UOL - 23/03/2015
De governantes e manifestantes, frequentemente escutamos que
se deve combater a "cultura da corrupção". Ou seja, trata-se de um
valor que seria compartilhado por todos nós (cultura) e exercido via
"pequenas corrupções", como sonegação de impostos ou uso de carteira
estudantil falsa. Há dois problemas fundamentais nessa percepção.
Em primeiro lugar, ao confundir a noção de corrupção (em
suma, perversão do bem público para fins privados) com comportamentos
individuais acaba-se por diluir possíveis soluções em coisas vagas como
"melhorar a educação" ou "promover campanhas de
conscientização".
O segundo problema, decorrente desse primeiro, é que se
deixam de lado as causas concretas da corrupção – que devem ser atacadas de
forma preventiva, não apenas a posteriori (punitiva). E elas estão, em geral,
nas instituições, não nos indivíduos. Expliquemos.
O que o escândalo dos Correios (que deu origem ao do
mensalão), em 2005, e o da Petrobras, em 2014, têm fundamentalmente em comum?
Ambos tratam de esquemas operados por funcionários públicos de carreira
indicados a cargo de comando por direções partidárias.
O problema da existência desses esquemas não é do seu
vizinho que rouba TV a cabo ou do seu cunhado que subornou o policial para não
levar multa – embora trate-se de condutas condenáveis moral e legalmente, claro
–; tampouco a culpa é apenas dos funcionários em questão ou dos partidos
políticos que eles representam – a cuja boa-fé a administração pública não pode
ficar exposta.
A principal razão pela qual esses esquemas existem e se
repetem está no uso que governantes fazem da liberdade de nomeação que têm para
distribuir cargos administrativos entre partidos aliados e, assim, assegurar o
seu apoio nas casas legislativas.
O livre poder de nomeação permite ao presidente da República
– e ao governador do Estado e ao prefeito até do menor município do país – a
negociar apoios parlamentares com os partidos políticos. O mote é: "você
me apoia e, em troca, fica com tais diretorias". O que os beneficiários
fazem nesses cargos foi exibido claramente tanto no caso dos Correios como
agora no caso da Petrobras: negócios, movidos a propinas, superfaturamentos,
contribuições eleitorais irregulares e direcionamento de licitações.
Além de tornar praticamente impossível aperfeiçoar a gestão
do Estado, pois transforma agentes públicos em agentes partidários, o mecanismo
contribui para o desgaste da representação político-partidária. Por um lado,
porque os partidos, em vez de perseguirem os seus programas, são induzidos a
buscar cargos na administração. Por outro, porque a sucessão de inevitáveis
escândalos ajuda a reduzir a imagem da categoria política a pó.

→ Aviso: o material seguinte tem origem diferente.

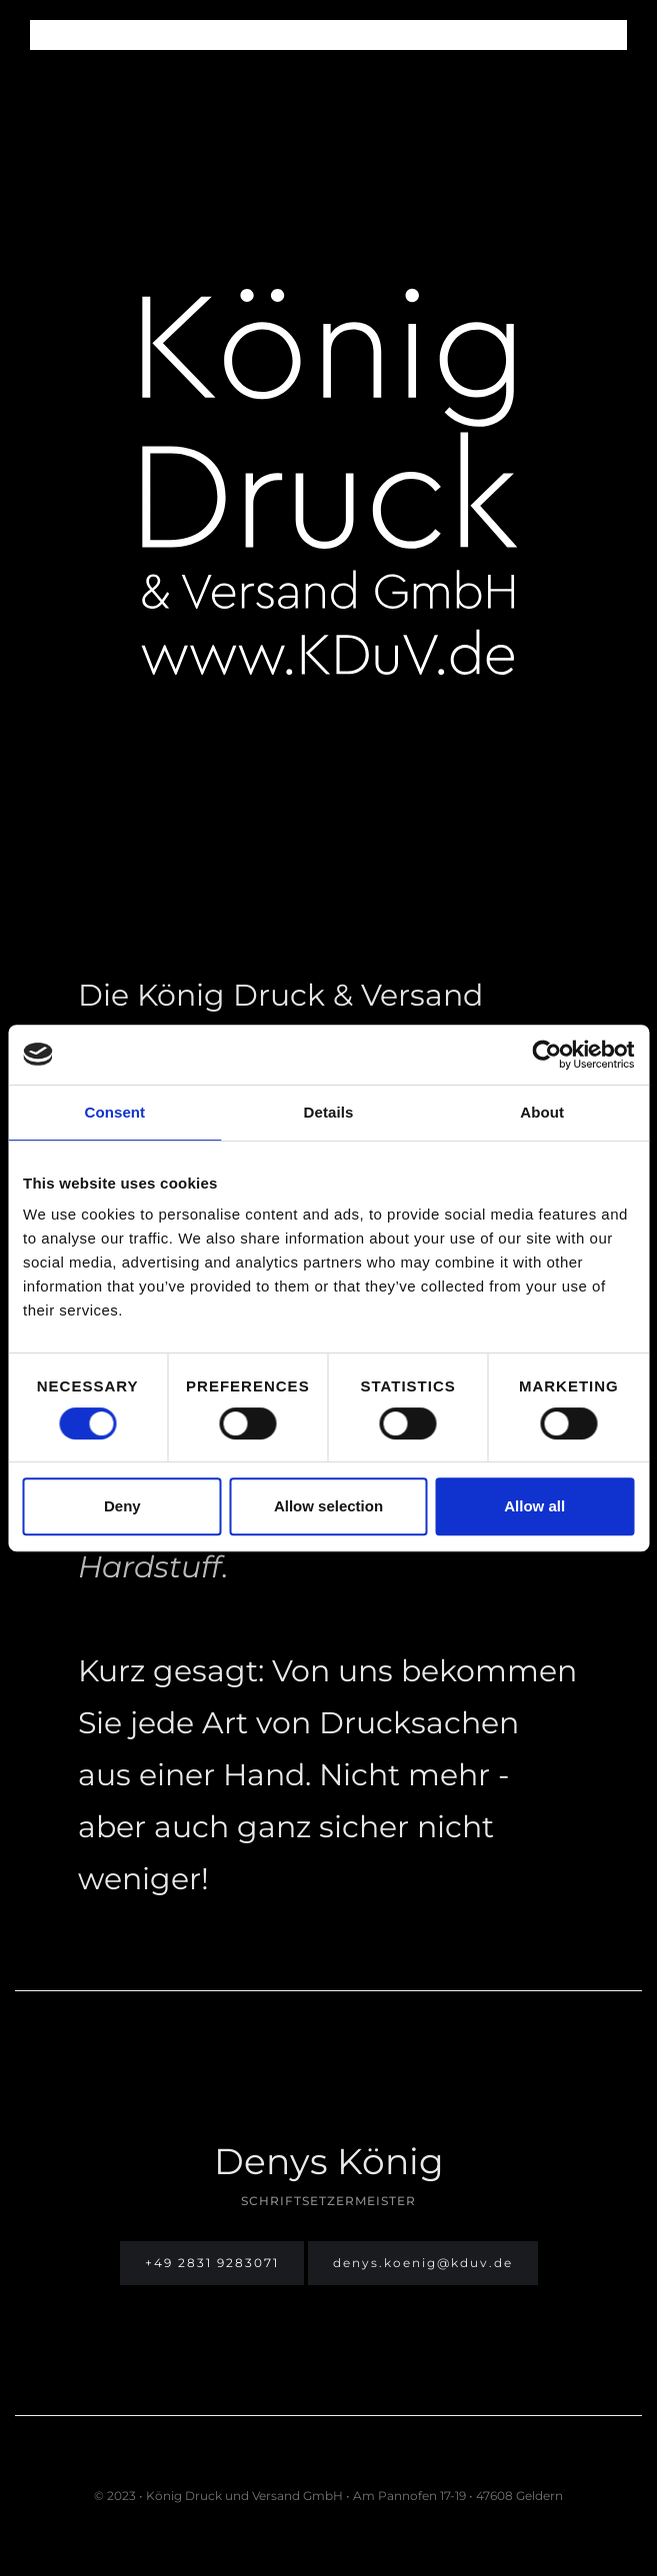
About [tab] (542, 1112)
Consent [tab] (114, 1112)
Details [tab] (329, 1112)
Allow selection (328, 1505)
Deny (122, 1505)
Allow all (534, 1505)
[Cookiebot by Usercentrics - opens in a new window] (546, 1055)
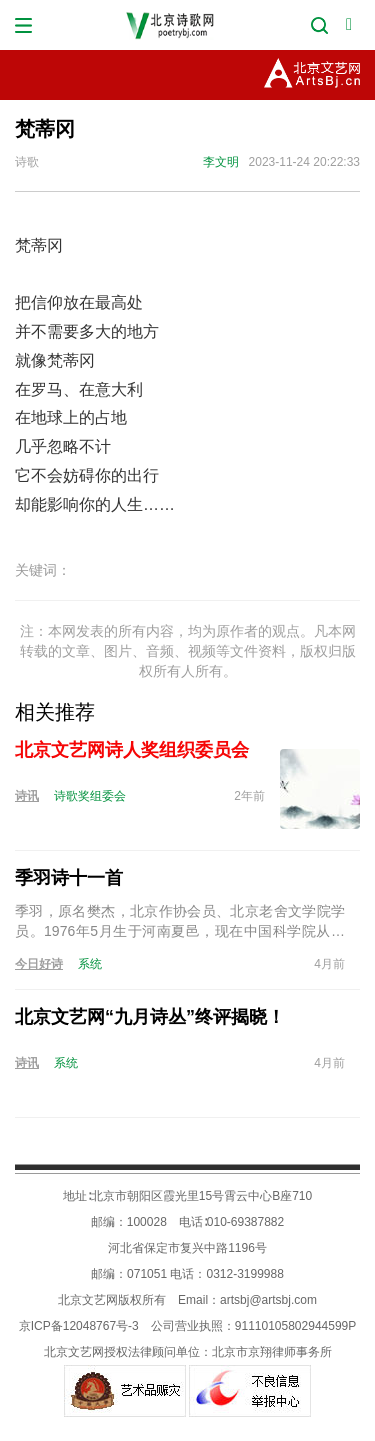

As medidas anticorrupção propostas pela presidente Dilma
Rousseff na última quarta-feira (18) são necessárias, porém insuficientes. O
país já avançou bastante no que tange o estabelecimento de medidas punitivas,
como as ora propostas pelo governo federal, mas ainda falta uma visão
estratégica – o que passa necessariamente por atacar o problema em suas causas,
com prevenção e fiscalização.
Se a presidente Dilma Rousseff quiser de fato atacar o
problema da corrupção na administração pública, uma das primeiras medidas deve
ser trabalhar pela modificaçãoda Constituição no seu Art. 37, inciso V, de modo
a definir uma limitação ao poder de nomear. Em seguida, negociar com a sua base
aliada a diminuição drástica do loteamento de estatais, ministérios, autarquias
e demais órgãos da administração pública federal.
Ou seja, cortar na carne. O resto é discurso.